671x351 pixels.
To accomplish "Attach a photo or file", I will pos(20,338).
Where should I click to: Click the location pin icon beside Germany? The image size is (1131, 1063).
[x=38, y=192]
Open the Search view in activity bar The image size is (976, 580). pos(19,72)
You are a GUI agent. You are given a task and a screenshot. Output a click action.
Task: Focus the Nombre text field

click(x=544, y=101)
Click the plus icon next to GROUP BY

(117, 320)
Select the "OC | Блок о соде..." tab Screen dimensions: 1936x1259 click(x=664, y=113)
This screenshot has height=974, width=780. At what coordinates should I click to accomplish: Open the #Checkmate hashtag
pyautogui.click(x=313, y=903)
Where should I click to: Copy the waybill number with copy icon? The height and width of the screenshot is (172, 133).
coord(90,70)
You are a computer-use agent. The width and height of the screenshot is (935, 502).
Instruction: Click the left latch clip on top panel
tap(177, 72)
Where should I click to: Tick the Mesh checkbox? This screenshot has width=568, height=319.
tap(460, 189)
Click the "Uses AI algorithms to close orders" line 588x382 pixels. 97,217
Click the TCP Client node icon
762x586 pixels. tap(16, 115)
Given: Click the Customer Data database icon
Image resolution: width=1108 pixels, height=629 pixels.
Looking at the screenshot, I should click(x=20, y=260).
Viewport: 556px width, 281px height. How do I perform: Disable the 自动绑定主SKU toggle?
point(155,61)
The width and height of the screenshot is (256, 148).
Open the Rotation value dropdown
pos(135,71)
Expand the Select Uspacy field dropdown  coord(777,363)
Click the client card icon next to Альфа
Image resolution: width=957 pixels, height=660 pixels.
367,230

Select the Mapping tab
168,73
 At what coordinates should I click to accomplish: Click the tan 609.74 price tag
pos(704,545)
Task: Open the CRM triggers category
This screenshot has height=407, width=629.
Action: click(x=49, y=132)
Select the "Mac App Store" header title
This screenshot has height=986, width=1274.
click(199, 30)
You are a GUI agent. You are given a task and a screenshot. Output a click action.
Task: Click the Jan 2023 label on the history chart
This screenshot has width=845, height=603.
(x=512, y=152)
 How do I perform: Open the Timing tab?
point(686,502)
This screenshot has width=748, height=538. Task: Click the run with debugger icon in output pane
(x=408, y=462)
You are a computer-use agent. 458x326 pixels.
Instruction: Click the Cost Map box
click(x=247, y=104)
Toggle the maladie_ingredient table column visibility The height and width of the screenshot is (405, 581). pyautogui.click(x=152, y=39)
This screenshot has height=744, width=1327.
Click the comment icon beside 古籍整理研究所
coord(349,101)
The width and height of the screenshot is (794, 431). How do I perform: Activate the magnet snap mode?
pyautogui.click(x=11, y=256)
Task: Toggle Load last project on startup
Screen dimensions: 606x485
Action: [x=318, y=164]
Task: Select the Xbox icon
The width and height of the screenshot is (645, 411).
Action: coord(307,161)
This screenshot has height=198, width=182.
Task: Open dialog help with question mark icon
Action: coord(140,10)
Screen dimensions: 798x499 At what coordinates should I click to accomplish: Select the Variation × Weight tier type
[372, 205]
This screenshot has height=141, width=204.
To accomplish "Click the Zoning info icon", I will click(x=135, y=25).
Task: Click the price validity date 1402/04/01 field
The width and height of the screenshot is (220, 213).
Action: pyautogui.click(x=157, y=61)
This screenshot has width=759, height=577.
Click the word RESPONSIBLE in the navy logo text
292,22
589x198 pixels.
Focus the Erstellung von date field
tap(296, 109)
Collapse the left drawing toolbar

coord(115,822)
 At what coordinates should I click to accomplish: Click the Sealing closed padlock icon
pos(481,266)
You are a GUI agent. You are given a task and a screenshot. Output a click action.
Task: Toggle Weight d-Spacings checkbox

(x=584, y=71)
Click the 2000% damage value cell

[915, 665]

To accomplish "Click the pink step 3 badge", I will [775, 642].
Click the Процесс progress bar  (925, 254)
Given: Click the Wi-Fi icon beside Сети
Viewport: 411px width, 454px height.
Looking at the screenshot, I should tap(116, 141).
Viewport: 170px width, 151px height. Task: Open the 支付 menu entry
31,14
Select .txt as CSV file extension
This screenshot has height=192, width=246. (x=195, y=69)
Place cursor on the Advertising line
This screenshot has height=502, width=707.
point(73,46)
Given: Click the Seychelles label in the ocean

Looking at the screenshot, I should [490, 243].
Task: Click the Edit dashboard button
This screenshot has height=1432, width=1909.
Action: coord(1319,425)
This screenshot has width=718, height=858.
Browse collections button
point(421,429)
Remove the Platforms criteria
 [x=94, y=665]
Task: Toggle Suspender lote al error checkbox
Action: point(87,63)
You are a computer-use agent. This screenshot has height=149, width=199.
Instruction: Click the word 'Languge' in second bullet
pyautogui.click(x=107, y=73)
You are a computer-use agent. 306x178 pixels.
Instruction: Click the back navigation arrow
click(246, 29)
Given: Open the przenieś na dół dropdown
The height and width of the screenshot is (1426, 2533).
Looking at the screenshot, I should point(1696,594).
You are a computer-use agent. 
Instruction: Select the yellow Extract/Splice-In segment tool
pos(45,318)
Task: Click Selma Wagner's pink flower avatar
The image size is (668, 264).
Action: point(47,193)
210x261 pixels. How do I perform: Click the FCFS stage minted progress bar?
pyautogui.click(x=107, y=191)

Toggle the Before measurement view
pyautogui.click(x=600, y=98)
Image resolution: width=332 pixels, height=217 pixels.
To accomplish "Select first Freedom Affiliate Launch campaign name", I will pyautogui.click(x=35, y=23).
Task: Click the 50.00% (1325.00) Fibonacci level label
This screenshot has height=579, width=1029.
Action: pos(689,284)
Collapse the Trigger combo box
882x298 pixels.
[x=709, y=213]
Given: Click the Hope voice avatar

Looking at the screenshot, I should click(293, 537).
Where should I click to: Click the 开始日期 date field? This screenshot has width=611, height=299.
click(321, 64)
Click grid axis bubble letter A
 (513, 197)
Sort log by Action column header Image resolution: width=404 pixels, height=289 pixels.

# Exercise prompt
Reproduce every line of the listing above without any changes.

# Correct output
671x351 pixels.
To accomplish "Attach a photo or file", I will pos(20,338).
Where should I click to: Click the location pin icon beside Germany? The image size is (1131, 1063).
[x=38, y=192]
Open the Search view in activity bar The image size is (976, 580). pos(19,72)
You are a GUI agent. You are given a task and a screenshot. Output a click action.
Task: Focus the Nombre text field

click(x=544, y=101)
Click the plus icon next to GROUP BY

(117, 320)
Select the "OC | Блок о соде..." tab Screen dimensions: 1936x1259 click(x=664, y=113)
This screenshot has height=974, width=780. At what coordinates should I click to accomplish: Open the #Checkmate hashtag
pyautogui.click(x=313, y=903)
Where should I click to: Copy the waybill number with copy icon? The height and width of the screenshot is (172, 133).
coord(90,70)
You are a computer-use agent. The width and height of the screenshot is (935, 502).
Instruction: Click the left latch clip on top panel
tap(177, 72)
Where should I click to: Tick the Mesh checkbox? This screenshot has width=568, height=319.
tap(460, 189)
Click the "Uses AI algorithms to close orders" line 588x382 pixels. 97,217
Click the TCP Client node icon
762x586 pixels. tap(16, 115)
Given: Click the Customer Data database icon
Image resolution: width=1108 pixels, height=629 pixels.
Looking at the screenshot, I should click(x=20, y=260).
Viewport: 556px width, 281px height. How do I perform: Disable the 自动绑定主SKU toggle?
point(155,61)
The width and height of the screenshot is (256, 148).
Open the Rotation value dropdown
pos(135,71)
Expand the Select Uspacy field dropdown  coord(777,363)
Click the client card icon next to Альфа
Image resolution: width=957 pixels, height=660 pixels.
367,230

Select the Mapping tab
168,73
 At what coordinates should I click to accomplish: Click the tan 609.74 price tag
pos(704,545)
Task: Open the CRM triggers category
This screenshot has height=407, width=629.
Action: click(x=49, y=132)
Select the "Mac App Store" header title
This screenshot has height=986, width=1274.
click(199, 30)
You are a GUI agent. You are given a task and a screenshot. Output a click action.
Task: Click the Jan 2023 label on the history chart
This screenshot has width=845, height=603.
(x=512, y=152)
 How do I perform: Open the Timing tab?
point(686,502)
This screenshot has width=748, height=538. Task: Click the run with debugger icon in output pane
(x=408, y=462)
You are a computer-use agent. 458x326 pixels.
Instruction: Click the Cost Map box
click(x=247, y=104)
Toggle the maladie_ingredient table column visibility The height and width of the screenshot is (405, 581). pyautogui.click(x=152, y=39)
This screenshot has height=744, width=1327.
Click the comment icon beside 古籍整理研究所
coord(349,101)
The width and height of the screenshot is (794, 431). How do I perform: Activate the magnet snap mode?
pyautogui.click(x=11, y=256)
Task: Toggle Load last project on startup
Screen dimensions: 606x485
Action: [x=318, y=164]
Task: Select the Xbox icon
The width and height of the screenshot is (645, 411).
Action: coord(307,161)
This screenshot has height=198, width=182.
Task: Open dialog help with question mark icon
Action: coord(140,10)
Screen dimensions: 798x499 At what coordinates should I click to accomplish: Select the Variation × Weight tier type
[372, 205]
This screenshot has height=141, width=204.
To accomplish "Click the Zoning info icon", I will click(x=135, y=25).
Task: Click the price validity date 1402/04/01 field
The width and height of the screenshot is (220, 213).
Action: pyautogui.click(x=157, y=61)
This screenshot has width=759, height=577.
Click the word RESPONSIBLE in the navy logo text
292,22
589x198 pixels.
Focus the Erstellung von date field
tap(296, 109)
Collapse the left drawing toolbar

coord(115,822)
 At what coordinates should I click to accomplish: Click the Sealing closed padlock icon
pos(481,266)
You are a GUI agent. You are given a task and a screenshot. Output a click action.
Task: Toggle Weight d-Spacings checkbox

(x=584, y=71)
Click the 2000% damage value cell

[915, 665]

To accomplish "Click the pink step 3 badge", I will [775, 642].
Click the Процесс progress bar  (925, 254)
Given: Click the Wi-Fi icon beside Сети
Viewport: 411px width, 454px height.
Looking at the screenshot, I should tap(116, 141).
Viewport: 170px width, 151px height. Task: Open the 支付 menu entry
31,14
Select .txt as CSV file extension
This screenshot has height=192, width=246. (x=195, y=69)
Place cursor on the Advertising line
This screenshot has height=502, width=707.
point(73,46)
Given: Click the Seychelles label in the ocean

Looking at the screenshot, I should [490, 243].
Task: Click the Edit dashboard button
This screenshot has height=1432, width=1909.
Action: coord(1319,425)
This screenshot has width=718, height=858.
Browse collections button
point(421,429)
Remove the Platforms criteria
 [x=94, y=665]
Task: Toggle Suspender lote al error checkbox
Action: point(87,63)
You are a computer-use agent. This screenshot has height=149, width=199.
Instruction: Click the word 'Languge' in second bullet
pyautogui.click(x=107, y=73)
You are a computer-use agent. 306x178 pixels.
Instruction: Click the back navigation arrow
click(246, 29)
Given: Open the przenieś na dół dropdown
The height and width of the screenshot is (1426, 2533).
Looking at the screenshot, I should point(1696,594).
You are a computer-use agent. 
Instruction: Select the yellow Extract/Splice-In segment tool
pos(45,318)
Task: Click Selma Wagner's pink flower avatar
The image size is (668, 264).
Action: point(47,193)
210x261 pixels. How do I perform: Click the FCFS stage minted progress bar?
pyautogui.click(x=107, y=191)

Toggle the Before measurement view
pyautogui.click(x=600, y=98)
Image resolution: width=332 pixels, height=217 pixels.
To accomplish "Select first Freedom Affiliate Launch campaign name", I will pyautogui.click(x=35, y=23).
Task: Click the 50.00% (1325.00) Fibonacci level label
This screenshot has height=579, width=1029.
Action: pos(689,284)
Collapse the Trigger combo box
882x298 pixels.
[x=709, y=213]
Given: Click the Hope voice avatar

Looking at the screenshot, I should click(293, 537).
Where should I click to: Click the 开始日期 date field? This screenshot has width=611, height=299.
click(321, 64)
Click grid axis bubble letter A
 (513, 197)
Sort log by Action column header Image resolution: width=404 pixels, height=289 pixels.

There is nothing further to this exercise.